I remember the time when I was head over heels my UST classmate. After I got born again, I still like him. And I would have this feel sensation in my heart whenever I’m around him. When I finally come to terms that he doesn’t like me (and he likes somebody else) and he is Catholic and that I should never see him again ever (partly why I didn’t study Medicine in UST).
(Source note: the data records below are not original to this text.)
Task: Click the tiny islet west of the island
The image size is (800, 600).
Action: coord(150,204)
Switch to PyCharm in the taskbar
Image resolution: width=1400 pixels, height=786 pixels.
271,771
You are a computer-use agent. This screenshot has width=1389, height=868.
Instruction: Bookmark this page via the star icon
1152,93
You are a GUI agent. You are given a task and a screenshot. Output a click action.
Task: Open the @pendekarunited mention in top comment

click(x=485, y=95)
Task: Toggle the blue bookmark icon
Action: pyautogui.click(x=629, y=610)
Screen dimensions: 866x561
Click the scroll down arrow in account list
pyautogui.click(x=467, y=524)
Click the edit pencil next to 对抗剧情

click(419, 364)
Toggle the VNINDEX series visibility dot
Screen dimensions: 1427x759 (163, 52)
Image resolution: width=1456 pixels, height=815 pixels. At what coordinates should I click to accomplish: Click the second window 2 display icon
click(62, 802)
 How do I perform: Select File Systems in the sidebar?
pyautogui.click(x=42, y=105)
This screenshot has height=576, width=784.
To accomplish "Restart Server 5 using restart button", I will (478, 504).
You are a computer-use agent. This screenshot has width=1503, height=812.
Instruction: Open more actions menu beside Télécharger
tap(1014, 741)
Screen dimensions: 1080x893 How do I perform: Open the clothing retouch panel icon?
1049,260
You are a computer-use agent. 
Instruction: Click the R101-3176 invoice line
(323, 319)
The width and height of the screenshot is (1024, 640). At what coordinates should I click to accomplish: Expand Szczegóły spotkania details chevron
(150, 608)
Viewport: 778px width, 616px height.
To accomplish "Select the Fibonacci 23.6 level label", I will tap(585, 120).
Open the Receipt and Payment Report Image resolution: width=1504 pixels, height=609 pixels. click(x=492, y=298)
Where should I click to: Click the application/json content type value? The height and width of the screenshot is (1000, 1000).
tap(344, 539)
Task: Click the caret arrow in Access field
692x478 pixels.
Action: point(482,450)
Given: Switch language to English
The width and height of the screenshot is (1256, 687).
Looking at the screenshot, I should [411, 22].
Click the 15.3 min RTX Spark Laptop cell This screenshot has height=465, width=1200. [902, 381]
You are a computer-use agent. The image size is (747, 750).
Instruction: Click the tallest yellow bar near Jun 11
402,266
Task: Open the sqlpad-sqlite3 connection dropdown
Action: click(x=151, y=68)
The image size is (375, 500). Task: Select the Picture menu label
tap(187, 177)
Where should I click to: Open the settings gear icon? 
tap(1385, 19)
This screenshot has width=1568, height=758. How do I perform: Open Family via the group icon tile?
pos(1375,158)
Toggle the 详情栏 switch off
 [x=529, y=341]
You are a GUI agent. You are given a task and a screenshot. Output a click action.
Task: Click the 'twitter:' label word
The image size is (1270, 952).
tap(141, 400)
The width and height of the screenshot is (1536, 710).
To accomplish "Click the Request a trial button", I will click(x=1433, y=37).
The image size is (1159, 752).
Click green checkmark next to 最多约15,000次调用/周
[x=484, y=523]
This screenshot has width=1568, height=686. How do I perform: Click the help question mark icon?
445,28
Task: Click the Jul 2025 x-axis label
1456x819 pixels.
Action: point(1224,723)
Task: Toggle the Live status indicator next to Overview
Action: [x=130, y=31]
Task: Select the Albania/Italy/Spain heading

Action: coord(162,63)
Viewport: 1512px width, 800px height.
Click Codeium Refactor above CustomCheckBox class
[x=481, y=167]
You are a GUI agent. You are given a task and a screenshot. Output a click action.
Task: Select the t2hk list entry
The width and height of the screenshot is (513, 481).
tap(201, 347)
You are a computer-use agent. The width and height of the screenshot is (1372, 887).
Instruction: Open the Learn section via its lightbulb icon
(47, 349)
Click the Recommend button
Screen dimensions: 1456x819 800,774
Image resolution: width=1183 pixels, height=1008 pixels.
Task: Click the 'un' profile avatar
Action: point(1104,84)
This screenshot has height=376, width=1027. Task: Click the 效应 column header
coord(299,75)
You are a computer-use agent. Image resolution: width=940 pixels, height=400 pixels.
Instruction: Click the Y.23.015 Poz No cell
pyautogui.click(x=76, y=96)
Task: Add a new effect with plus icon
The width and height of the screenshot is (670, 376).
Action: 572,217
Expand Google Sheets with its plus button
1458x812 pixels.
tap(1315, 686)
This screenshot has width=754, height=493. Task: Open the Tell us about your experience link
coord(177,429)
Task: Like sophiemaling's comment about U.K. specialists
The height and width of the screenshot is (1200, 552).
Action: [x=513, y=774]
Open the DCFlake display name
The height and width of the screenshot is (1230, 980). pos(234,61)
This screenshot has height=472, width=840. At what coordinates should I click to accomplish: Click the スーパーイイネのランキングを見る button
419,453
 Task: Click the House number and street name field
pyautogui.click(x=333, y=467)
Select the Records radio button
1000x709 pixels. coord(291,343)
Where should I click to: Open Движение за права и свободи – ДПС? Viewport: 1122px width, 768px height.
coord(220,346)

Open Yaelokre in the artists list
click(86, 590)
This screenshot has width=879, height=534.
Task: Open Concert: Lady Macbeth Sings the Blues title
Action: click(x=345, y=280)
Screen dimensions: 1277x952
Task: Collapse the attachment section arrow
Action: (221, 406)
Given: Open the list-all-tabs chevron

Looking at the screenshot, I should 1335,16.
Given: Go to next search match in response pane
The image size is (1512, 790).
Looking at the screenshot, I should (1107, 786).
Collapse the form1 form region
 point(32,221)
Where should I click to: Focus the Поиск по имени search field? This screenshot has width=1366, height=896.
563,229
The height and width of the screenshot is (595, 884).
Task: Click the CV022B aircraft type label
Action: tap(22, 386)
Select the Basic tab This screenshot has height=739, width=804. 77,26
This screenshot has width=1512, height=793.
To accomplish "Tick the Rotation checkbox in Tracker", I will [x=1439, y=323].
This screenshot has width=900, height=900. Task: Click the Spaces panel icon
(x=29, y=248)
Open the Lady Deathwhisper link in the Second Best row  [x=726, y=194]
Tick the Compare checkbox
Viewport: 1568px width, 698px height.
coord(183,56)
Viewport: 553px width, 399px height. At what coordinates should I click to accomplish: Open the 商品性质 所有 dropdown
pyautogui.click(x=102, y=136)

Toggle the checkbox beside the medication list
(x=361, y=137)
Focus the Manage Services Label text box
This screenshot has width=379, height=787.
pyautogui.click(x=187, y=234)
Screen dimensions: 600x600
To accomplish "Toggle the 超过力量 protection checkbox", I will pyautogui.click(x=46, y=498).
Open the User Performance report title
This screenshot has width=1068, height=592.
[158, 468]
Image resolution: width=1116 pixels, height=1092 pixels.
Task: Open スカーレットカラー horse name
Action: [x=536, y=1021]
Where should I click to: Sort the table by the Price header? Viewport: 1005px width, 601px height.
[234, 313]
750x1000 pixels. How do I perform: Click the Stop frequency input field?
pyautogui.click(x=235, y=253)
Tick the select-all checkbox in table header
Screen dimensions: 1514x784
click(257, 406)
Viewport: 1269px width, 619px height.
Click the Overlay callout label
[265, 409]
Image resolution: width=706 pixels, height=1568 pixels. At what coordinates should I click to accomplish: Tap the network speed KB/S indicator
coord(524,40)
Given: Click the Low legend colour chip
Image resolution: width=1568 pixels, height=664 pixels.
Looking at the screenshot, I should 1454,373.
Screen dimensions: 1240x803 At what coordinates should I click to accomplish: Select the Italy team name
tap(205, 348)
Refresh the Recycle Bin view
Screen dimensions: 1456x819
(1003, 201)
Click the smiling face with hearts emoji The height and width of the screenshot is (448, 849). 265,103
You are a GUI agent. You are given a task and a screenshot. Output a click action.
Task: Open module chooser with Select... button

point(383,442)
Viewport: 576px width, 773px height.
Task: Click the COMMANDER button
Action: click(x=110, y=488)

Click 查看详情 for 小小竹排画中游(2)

Does “absence makes the heart grow fonder”? I do get attracted to good looking people and part of that is this someone. (I won’t elaborate because people in my current school knows my blog.) It’s been days since I last saw him. He is really good looking for me. When I finally saw him yesterday, the feeling I had when I was in college, I felt for him. And in my mind I DO NOT WANT TO FALL IN LOVE because I know it will be one-sided. I know in my mind, he might be homosexual. He is of different religion. He has different likes and dislikes from me. And we are not close friends. (Sure we’re friends in Facebook but we rarely talk in a daily basis). So every time he talks, I really avoid eye contact. I don’t know if that is my defense mechanism.
So I am teaching my heart now not to feel that cold minty feeling again because I don’t want to fall in love and feel broken just as how it was in college. I’d rather die young (I know that’s selfish) that push myself into someone who may not like me back.
I think absence makes the heart grow fonder and feelings are deceiving for me.